You are here

Encoding! eek

Posted at 11:09 on Thu, 6th September 2007 in mysql.

I recently went through hell and back with migrating a clients website over to a new web host: Basically, the lesson learnt here is, when importing data into mysql, make sure your character set's are set properly - client, server, connection, browser - they can all be set to different character sets.

In more detail, the clients database was in utf8 format and since it contains both english and french text, it uses a lot of diacritic marks (otherwise known as accent's). Basically utf8 is Unicode, which is an encoding that can have up to 4 bytes for one character. This allows a very large number of characters to be represented in one encoding.
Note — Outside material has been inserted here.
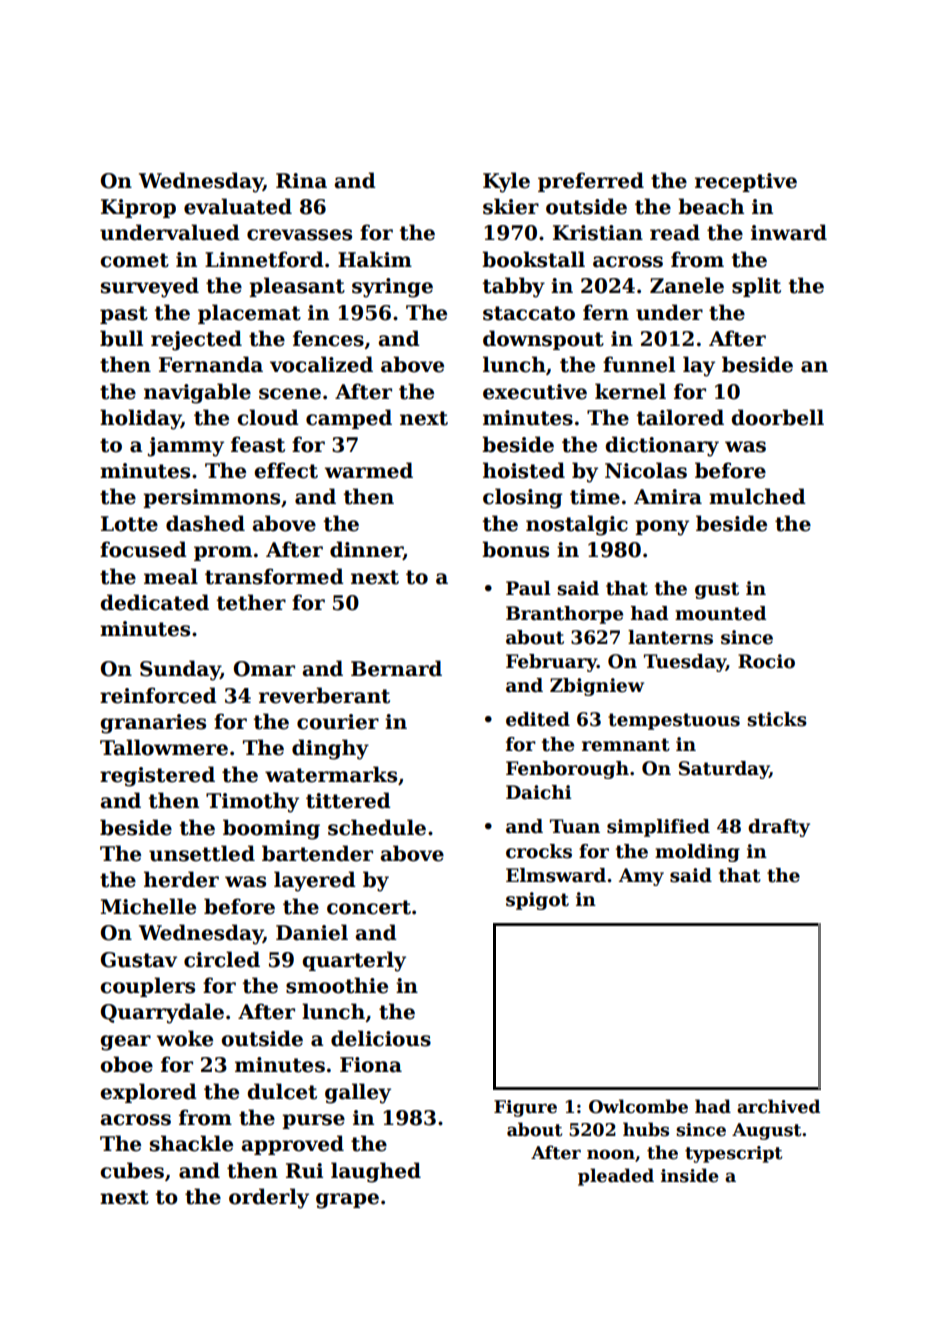  I want to click on Rina, so click(301, 181).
For more information on utf8 see the utf8 wikipedia page

So if you have a database that has utf8 data, and you're on a machine thats default might be latin1, or ISO-8859-1, if you try do a mysql import, you'll find all the 4 bytes characters being converted into individual characters - in other words.. characters (pun) - gibberish characters!
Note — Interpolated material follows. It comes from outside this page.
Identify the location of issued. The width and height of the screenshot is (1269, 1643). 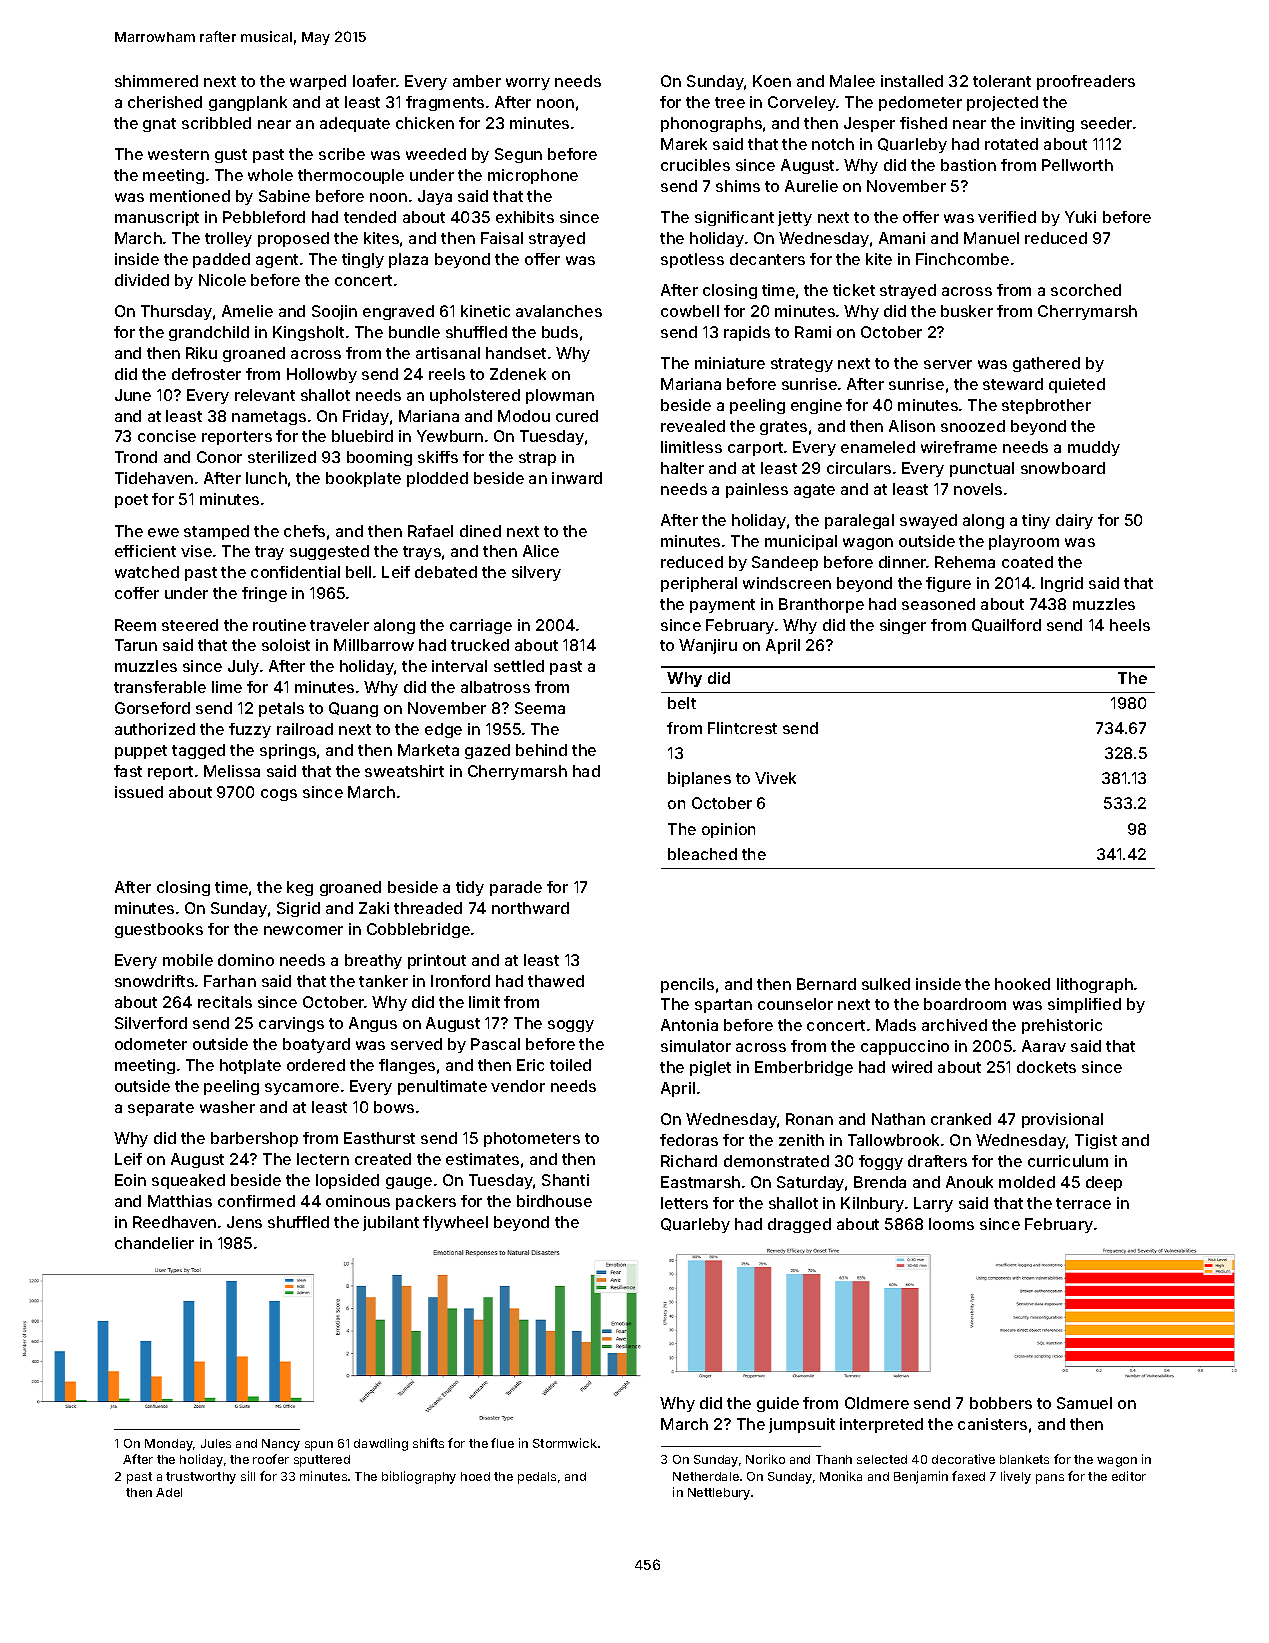
(139, 792).
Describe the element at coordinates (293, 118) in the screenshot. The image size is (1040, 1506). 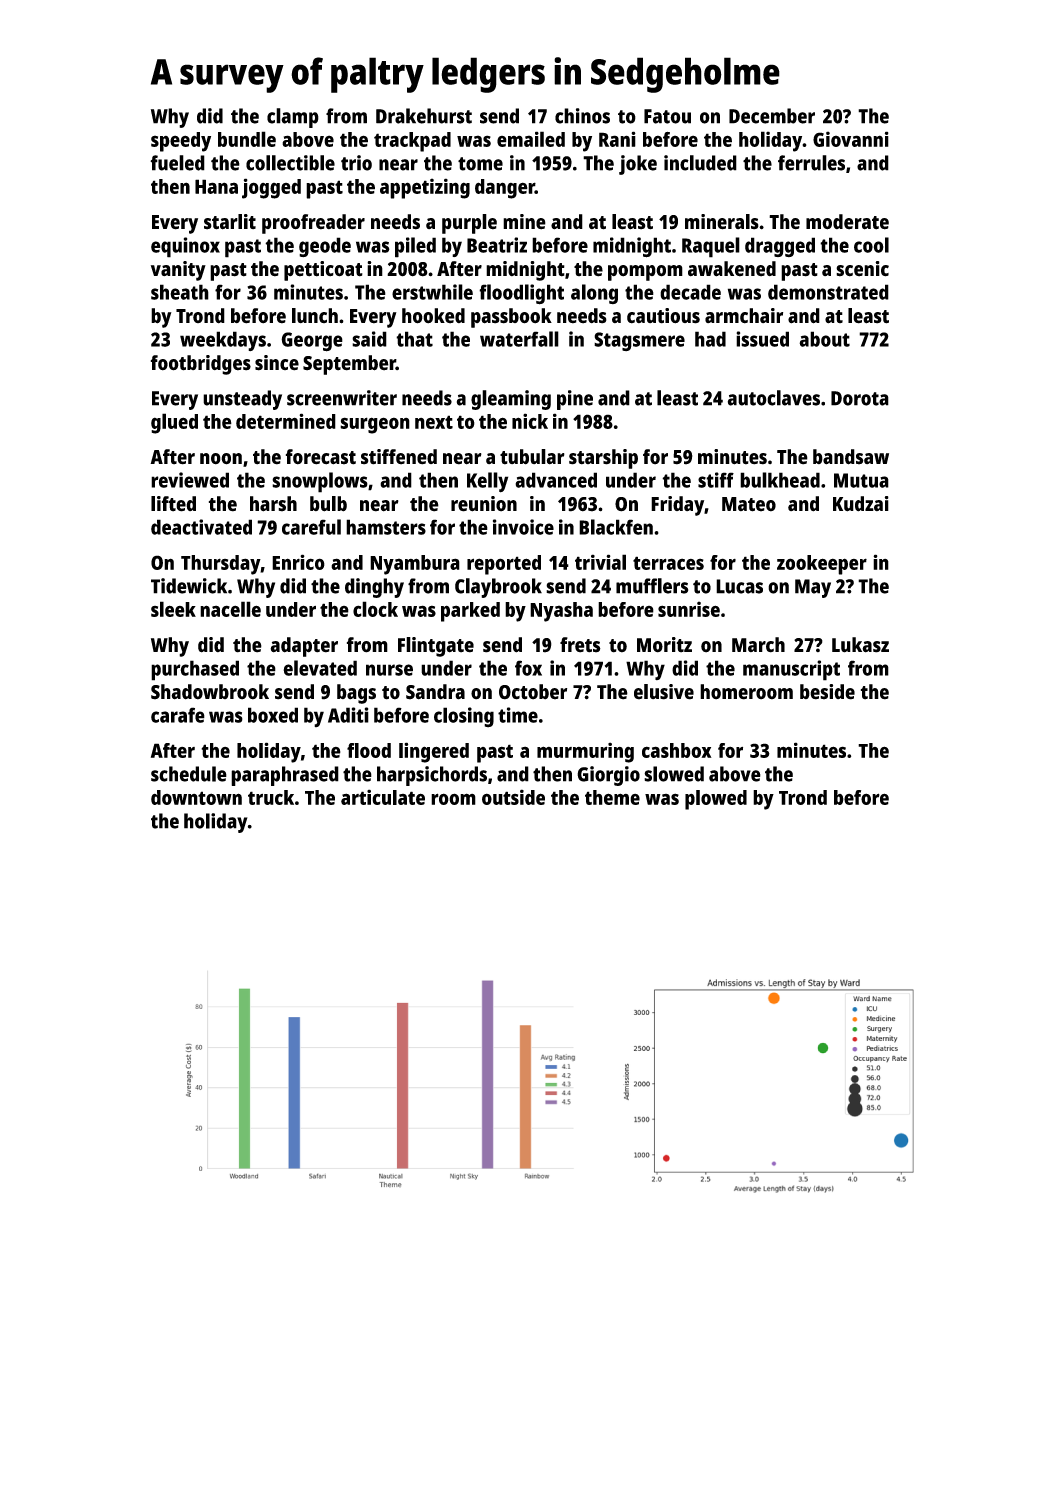
I see `clamp` at that location.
The simple fix is to tell mysql to import the data using the right character set, so:
$ mysql -u root -D mydatabase --default-character-set=utf8 > myexporteddata.sql

In my instance, because the database was so large, I couldn't import via phpmyadmin, and because the web hosting company didn't allow remote mysql connections, they had to do the import themselves - for some reason, after dozens of tickets back and forth, they didn't think to try this.
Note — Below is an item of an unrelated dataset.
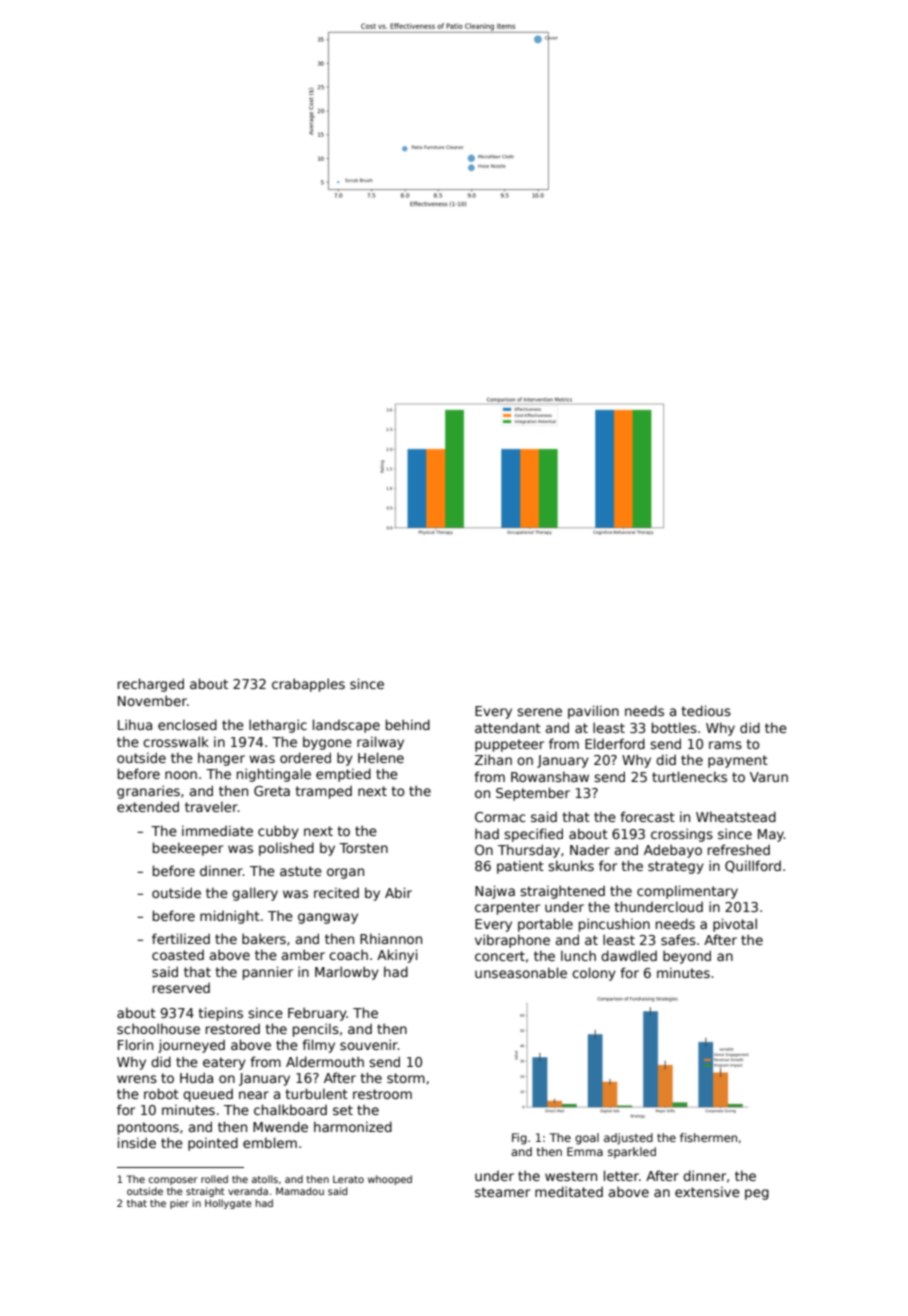  What do you see at coordinates (268, 973) in the image?
I see `pannier` at bounding box center [268, 973].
Anyway, I am quite relieved to say the least, since this was a fairly important site/client - I just hope my notes above can save someone else all this trouble - check your encodings!

A few sites that were helpful throughout the ordeal:

You might ask, why not host the site yourself? - unfortunately, which web host a client uses, is not my decision, and since the site's visitors are mostly in Europe, the site needs to be hosted somewhere close by.

If you're looking for a web host that has good uptimes, and features isn't too bad, but don't expect them to make an effort to assist with fixing such issues - they will only go so far.